TASK REQUIREMENTS | Through the end of the data below, output every line exactly, beginning with the line that contains "Where should I click to: Play".

##### PROVIDED DATA

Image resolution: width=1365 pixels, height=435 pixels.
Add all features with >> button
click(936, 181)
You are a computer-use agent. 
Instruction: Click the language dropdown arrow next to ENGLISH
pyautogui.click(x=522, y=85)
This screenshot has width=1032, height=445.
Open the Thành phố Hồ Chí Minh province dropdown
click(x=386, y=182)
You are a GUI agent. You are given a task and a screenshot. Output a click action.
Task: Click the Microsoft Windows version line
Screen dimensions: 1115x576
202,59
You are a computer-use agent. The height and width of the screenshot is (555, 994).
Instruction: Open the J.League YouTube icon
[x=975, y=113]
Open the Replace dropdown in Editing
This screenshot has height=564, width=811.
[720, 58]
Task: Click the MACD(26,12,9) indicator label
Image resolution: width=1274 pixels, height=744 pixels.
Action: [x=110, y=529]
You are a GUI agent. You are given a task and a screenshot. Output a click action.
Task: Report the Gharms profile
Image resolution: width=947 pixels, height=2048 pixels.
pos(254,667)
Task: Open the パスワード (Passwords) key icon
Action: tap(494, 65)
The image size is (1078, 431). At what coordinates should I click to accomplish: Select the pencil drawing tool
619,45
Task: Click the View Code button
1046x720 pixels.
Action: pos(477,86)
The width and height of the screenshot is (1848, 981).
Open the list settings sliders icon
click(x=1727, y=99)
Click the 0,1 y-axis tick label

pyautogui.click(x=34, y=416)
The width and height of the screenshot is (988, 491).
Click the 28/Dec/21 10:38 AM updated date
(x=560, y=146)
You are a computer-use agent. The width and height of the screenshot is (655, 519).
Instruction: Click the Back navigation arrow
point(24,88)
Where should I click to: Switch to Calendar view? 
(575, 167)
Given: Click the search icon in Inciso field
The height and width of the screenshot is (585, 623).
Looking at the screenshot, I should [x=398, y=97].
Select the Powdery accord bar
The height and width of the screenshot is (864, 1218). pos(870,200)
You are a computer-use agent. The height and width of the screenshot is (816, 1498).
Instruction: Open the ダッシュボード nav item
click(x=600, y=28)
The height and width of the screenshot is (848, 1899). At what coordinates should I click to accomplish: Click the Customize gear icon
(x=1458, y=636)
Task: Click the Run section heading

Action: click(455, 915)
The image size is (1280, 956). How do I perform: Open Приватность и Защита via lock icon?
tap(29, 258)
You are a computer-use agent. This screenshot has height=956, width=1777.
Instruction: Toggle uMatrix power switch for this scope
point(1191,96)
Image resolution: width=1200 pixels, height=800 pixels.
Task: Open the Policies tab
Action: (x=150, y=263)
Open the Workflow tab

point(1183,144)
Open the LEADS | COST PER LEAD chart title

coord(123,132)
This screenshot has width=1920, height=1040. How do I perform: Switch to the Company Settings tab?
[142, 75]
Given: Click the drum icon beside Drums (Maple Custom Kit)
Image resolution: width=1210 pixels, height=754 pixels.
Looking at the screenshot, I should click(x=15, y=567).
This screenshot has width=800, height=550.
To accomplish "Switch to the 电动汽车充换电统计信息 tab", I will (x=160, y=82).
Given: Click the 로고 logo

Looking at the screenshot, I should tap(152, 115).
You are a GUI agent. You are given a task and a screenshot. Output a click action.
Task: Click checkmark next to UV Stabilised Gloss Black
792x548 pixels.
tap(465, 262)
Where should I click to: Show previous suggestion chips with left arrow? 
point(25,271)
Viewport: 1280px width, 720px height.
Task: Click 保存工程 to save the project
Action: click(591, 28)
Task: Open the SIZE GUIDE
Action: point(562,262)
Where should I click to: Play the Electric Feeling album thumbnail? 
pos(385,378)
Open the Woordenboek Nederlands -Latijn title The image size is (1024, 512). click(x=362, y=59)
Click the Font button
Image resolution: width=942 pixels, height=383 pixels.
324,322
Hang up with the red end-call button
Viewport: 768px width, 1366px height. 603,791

##########

RESULT FOR THIS TASK |
Where should I click to: Play the Electric Feeling album thumbnail? 
pos(385,378)
Open the Woordenboek Nederlands -Latijn title The image size is (1024, 512). click(x=362, y=59)
Click the Font button
Image resolution: width=942 pixels, height=383 pixels.
324,322
Hang up with the red end-call button
Viewport: 768px width, 1366px height. 603,791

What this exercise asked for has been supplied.